Top Interview
事業の特性にあわせて戦い方を変える
三菱電機のグローバル戦略
山西 健一郎 三菱電機 執行役社長 取締役
将来的には海外関係会社で
現地採用人材の社長登用の増加を
伊藤 海外展開におけるマネジメントについてもおうかがいします。私がGEにいた2007年当時、GEのグローバルでの売り上げが5割以上を超えて、グローバルカンパニーとしての研修のために全世界から100人近くが集められました。そのとき私が参加者に、「GEという会社はグローバルカンパニーだと思うか、それとも米国の会社がインターナショナルにオペレーションしていると思うか」という質問を投げたところ、意見が真っ二つに分かれた。米国人は「グローバルカンパニーだ」と言う。ほかの国の人は「いや、米国人が海外で経営をしているんだ」と言う。グローバルマネジメントというものの難しさをあらためて思い知らされましたが、御社ではどのような考えの下、グローバルマネジメントを進められていますか。
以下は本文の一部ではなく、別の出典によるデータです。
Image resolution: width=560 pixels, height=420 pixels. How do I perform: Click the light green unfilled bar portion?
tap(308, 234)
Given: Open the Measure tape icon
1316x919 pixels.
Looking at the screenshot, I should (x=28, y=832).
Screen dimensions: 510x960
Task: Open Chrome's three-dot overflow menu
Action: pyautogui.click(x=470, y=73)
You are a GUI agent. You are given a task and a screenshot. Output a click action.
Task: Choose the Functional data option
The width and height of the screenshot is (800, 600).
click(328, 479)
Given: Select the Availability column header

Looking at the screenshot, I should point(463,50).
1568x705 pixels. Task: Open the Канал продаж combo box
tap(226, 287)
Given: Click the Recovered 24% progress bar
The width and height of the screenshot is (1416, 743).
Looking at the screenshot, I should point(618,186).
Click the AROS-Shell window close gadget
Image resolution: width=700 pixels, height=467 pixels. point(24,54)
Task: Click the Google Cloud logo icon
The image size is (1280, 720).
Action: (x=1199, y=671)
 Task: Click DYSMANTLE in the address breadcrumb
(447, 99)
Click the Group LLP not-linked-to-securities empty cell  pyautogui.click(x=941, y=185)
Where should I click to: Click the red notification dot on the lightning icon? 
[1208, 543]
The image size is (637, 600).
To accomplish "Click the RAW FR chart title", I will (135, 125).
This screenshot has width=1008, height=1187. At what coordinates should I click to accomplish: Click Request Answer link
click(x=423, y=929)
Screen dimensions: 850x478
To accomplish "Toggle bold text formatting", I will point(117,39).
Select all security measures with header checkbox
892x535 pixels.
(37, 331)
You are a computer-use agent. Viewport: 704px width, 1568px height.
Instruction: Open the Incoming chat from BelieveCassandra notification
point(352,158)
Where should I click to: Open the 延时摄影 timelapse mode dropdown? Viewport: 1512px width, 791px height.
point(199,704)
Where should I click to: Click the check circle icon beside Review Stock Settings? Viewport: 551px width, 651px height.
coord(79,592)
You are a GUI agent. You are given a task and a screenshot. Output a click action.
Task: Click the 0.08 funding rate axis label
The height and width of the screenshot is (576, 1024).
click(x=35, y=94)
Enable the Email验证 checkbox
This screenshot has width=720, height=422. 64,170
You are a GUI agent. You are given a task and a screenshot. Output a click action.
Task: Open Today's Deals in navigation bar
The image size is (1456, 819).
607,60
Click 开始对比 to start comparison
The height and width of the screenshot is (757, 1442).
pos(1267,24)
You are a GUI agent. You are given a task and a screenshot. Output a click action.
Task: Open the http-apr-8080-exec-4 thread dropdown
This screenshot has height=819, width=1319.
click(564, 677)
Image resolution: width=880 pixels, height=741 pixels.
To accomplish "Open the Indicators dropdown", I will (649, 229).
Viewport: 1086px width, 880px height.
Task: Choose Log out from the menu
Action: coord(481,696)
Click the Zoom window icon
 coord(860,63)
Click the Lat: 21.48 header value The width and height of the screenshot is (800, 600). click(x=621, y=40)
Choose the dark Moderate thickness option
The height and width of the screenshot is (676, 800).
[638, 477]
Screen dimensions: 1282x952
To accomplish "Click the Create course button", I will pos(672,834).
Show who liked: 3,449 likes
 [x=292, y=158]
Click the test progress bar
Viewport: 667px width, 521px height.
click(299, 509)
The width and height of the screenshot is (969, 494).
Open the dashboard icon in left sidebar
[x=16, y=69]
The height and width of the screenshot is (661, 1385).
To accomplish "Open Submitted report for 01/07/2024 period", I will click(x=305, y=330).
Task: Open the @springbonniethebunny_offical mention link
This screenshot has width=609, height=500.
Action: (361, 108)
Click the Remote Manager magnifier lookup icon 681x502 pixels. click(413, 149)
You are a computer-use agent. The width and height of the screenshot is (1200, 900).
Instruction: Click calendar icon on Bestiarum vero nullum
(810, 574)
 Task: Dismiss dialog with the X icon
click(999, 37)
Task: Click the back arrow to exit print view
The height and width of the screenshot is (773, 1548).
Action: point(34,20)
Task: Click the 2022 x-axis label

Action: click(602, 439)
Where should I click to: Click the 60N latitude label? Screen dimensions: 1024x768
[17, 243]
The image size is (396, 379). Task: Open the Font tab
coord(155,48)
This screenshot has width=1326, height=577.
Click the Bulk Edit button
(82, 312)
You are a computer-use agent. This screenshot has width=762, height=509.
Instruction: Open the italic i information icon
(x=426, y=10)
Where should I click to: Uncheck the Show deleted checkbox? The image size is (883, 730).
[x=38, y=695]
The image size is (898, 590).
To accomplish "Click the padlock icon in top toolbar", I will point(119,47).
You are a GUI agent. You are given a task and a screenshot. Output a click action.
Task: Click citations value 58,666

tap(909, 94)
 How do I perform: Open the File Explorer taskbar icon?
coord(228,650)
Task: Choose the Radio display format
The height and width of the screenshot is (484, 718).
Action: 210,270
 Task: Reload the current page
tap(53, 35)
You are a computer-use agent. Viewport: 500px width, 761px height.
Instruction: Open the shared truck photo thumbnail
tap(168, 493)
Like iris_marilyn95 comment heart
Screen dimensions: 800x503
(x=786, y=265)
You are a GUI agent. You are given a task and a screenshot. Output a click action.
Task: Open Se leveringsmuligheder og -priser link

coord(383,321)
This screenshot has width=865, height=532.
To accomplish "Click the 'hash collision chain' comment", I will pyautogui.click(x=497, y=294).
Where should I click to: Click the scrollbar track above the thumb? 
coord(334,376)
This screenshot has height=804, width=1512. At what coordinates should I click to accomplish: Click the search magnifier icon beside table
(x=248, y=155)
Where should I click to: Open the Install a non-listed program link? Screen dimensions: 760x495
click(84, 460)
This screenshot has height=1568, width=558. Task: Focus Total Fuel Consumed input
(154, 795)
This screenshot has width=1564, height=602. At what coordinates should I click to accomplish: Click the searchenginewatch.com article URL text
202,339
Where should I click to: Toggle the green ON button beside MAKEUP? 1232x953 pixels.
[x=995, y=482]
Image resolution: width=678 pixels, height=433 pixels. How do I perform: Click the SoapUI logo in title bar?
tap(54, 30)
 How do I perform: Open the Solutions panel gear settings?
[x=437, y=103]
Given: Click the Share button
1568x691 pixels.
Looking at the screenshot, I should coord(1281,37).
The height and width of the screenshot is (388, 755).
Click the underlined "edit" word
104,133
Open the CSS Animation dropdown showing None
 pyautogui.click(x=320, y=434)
山西 現在の三菱電機は、日本からインターナショナルにオペレーションしているのが実情です。現地化も私から見ればまだ不十分です。現地化の指標ではありませんが、連結外を含む三菱電機の海外関係会社約140社のうち、現地採用人材が社長を務めるのは約40社という状況です。将来は、現地採用人材が社長を務める社数も増やすべきではないかと考えています。
日本人のグローバル化ももちろん大切ですが、一方で、欧米人のグローバル化も必要です。というのも、新興国などの海外で勤務することについては、日本・中国・韓国の人のほうがあまり抵抗がなく、欧米人のほうが嫌がる傾向もあるからです。「私はどこへでも行きます」と言うのですが、そのあとに「英国でもドイツでも」とこう続く(笑)。中東などには行かない。欧米を知っているだけではグローバル企業の役員にはなれません。